What this task involves ▸ Copy out each line of the records below without any changes.

A few records:

[START]

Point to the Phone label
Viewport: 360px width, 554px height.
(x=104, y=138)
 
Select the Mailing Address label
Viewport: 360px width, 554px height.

[END]

Solution below ▸
Point to the Phone label
Viewport: 360px width, 554px height.
(x=104, y=138)
 
Select the Mailing Address label
Viewport: 360px width, 554px height.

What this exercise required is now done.